“I believe that thrift is essential to well-ordered living.”
–John D. Rockefeller
Martha was having a restless night. The other day she got a billing statement from her credit card company that told her she was behind schedule on her monthly payment. She also felt harassed every time a debt collector would call her at the office and at home, sometimes even in odd hours of the night. They were also having troubles paying the mortgage and the monthly installments on the new car. Their financial woes are partly due to her husband Ben, who himself admits being a big spender. Ben is an avid car enthusiast who spends a lot of money to “spice up” their Japanese car and make it look like one of those street racers in the movie, “Too Fast, Too Furious.”
The money problems have become so big that both Ben and Martha now experience enormous stress and anxiety every single day. Due to their financial difficulties, they now quarrel a lot and exchange the blame for falling into the debt trap. It is no wonder that money is now one of the leading causes of divorce.
Money, or more appropriately, the lack of money is one of the main reasons for stress and anxiety in marriage. In the United States, the average household has at least $9,200 in credit card debt. The Bens and Marthas hardly know about the strategies and techniques to gain financial success. The common mistake among hard-pressed couples is spending more than they make. Lack of discipline in the use of credit cards also leave many people enslaved to making payments to settle both the principal loan and interest fees.
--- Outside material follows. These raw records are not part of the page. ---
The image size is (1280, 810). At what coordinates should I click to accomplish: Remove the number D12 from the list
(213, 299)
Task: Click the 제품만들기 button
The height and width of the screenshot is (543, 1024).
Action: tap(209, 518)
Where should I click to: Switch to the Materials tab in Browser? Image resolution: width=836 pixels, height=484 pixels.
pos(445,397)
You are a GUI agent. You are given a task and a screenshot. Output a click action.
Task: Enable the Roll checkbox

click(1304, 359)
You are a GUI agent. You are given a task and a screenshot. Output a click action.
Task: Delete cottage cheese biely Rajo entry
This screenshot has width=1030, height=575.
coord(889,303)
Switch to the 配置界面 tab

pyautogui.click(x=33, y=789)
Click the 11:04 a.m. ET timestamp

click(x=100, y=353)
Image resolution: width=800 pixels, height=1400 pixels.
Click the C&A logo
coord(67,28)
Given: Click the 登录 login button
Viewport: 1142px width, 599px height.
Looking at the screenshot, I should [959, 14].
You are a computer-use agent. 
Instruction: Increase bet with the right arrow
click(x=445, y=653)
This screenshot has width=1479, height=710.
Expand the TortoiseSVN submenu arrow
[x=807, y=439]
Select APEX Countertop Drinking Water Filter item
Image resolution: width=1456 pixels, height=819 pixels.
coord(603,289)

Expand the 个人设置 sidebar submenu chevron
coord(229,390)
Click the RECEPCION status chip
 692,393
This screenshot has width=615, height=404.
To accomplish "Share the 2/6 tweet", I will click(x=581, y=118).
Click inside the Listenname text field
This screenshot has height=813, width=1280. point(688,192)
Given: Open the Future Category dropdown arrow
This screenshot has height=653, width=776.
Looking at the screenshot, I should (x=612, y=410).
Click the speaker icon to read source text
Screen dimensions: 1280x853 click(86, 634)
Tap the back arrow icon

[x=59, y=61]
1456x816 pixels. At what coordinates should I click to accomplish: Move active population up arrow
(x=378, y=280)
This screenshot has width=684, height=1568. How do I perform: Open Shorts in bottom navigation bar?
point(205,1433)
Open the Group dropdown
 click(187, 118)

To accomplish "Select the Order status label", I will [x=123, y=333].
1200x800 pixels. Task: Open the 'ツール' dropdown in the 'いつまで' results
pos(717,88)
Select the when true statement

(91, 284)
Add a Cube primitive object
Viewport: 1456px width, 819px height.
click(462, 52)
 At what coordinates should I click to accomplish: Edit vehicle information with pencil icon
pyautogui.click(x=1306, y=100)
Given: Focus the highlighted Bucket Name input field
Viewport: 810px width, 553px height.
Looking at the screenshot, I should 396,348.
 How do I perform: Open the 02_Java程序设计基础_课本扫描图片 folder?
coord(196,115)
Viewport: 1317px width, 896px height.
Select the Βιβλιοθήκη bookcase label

We all face different challenges and pressures about money. It can be really overwhelming to face these financial problems if nothing is done about them early on. Because of the constant demands to meet our day-to-day living expenses, it also becomes the leading cause of stress and anxiety that can eventually ruin your emotional and physical well-being.
But money should really help us improve our lot and not make our lives miserable. In order to lessen the pressure brought about by financial problems, it may be helpful to read and consider the following financial management advice:
First, develop a realistic budget. This is the very first step you need to take to regain control over your finances . Make a list of all the money you owe or bills to pay — then decide to pay them one by one based on your fixed paying capacity. Also, it is good to make a list of all other sources of income. The next step is to write down all your “fixed” expenses like mortgage, rent, car payments, electricity, credit cards, and insurance premiums. After that, determine just how much money you have left to know exactly how much you have left to spend on other things. It is important to stick to your payment schedule and not create other payables before you finish paying for the priority accounts. It is highly recommended to keep a small notebook that you can use to list down all your expenses. With the small notebook, you can track where your money goes. In addition, using a computer budgeting program can be a helpful tool for balancing your checkbook.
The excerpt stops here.